Job A: Using the passage on the packaged rooftop system, decide whether each statement agrees with it. For each, answer yes or no and quote the deciding words. (i) Standard 15 classifies a packaged rooftop system as a high-probability system. (ii) The EDVC depends on the refrigerant's safety group classification. (iii) The material presented is the complete, unabridged text of the application manual.

Passage:
▬▬▬

TRANE A2L EDVC Packaged Rooftop Single Zone VAV System Instructions

TRANE A2L EDVC Packaged Rooftop Single Zone VAV System

Product Information

The following abridged material is from Trane application manual APP- APM001*-EN, Refrigeration Systems and Machinery Rooms: Application Considerations for Compliance with ASHRAE® Standard 15-2022. It is strongly recommended that any user of this document also reviews the source material for additional clarifications, givens, and commentary.

A packaged rooftop system is classified by Standard 15 as a “high-probability” system, since leaked refrigerant has a high probability of entering the occupied space. When designing a high-probability system, the occupied space must be of sufficient “volume” to safely disperse and dilute any leaked refrigerant. Dilution is the solution! The maximum allowable refrigerant charge, known as the Effective Dispersal Volume Charge (EDVC), is calculated using the \volume available to disperse the leaked refrigerant and depends on the refrigerant’s safety group classification.

▬▬▬

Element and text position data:
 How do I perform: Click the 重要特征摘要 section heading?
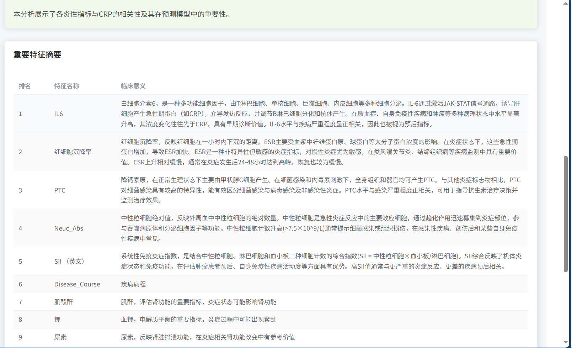[x=37, y=55]
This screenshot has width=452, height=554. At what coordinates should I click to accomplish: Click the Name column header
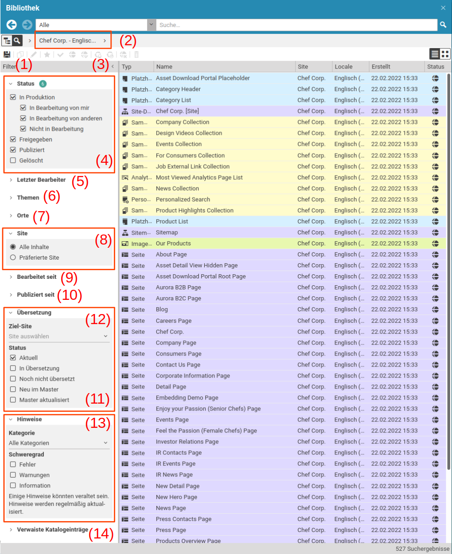coord(165,67)
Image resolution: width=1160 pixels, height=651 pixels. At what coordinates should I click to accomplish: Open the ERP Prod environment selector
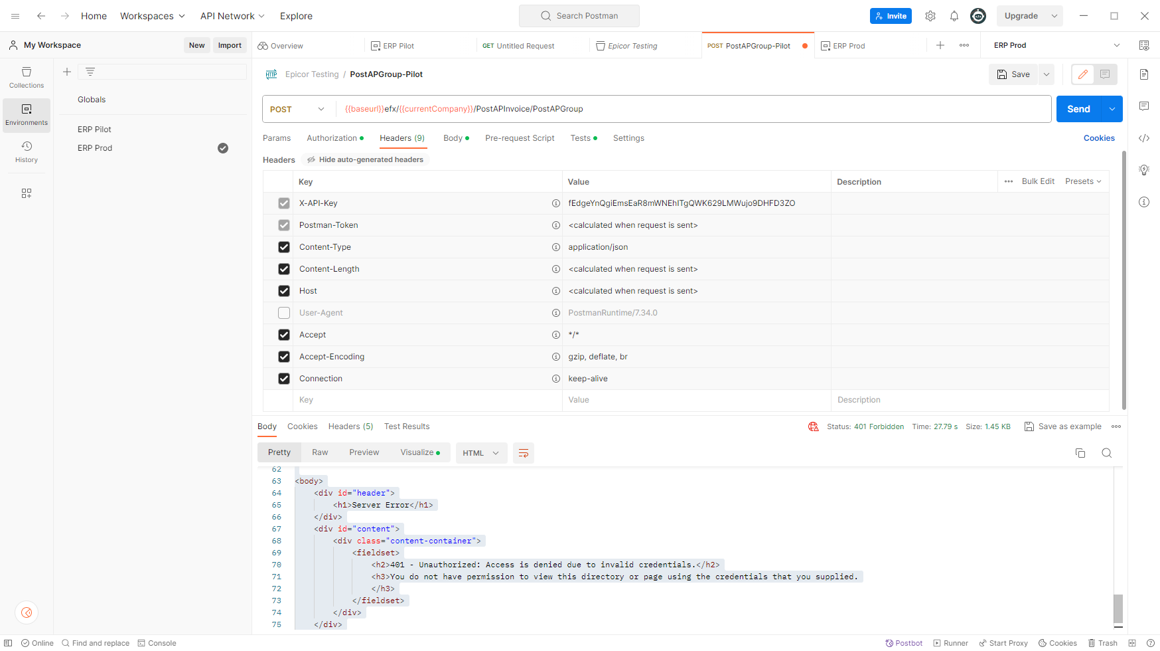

▬▬▬

Job B: Convert the lines of the position data entries into a Markdown table with the columns Row and Line, starting at the line containing "This screenshot has" and ending at the last line of the entries. Skip blank lines and leave the pictures out.

Written response A:
(i) Yes: "A packaged rooftop system is classified by Standard 15 as a “high-probability” system"
(ii) Yes: "depends on the refrigerant’s safety group classification"
(iii) No: "The following abridged material is from Trane application manual"

Written response B:
| Row | Line |
|---|---|
| 1 | This screenshot has width=452, height=554. At what coordinates should I click to accomplish: Click the Name column header |
| 2 | coord(165,67) |
| 3 | Image resolution: width=1160 pixels, height=651 pixels. At what coordinates should I click to accomplish: Open the ERP Prod environment selector |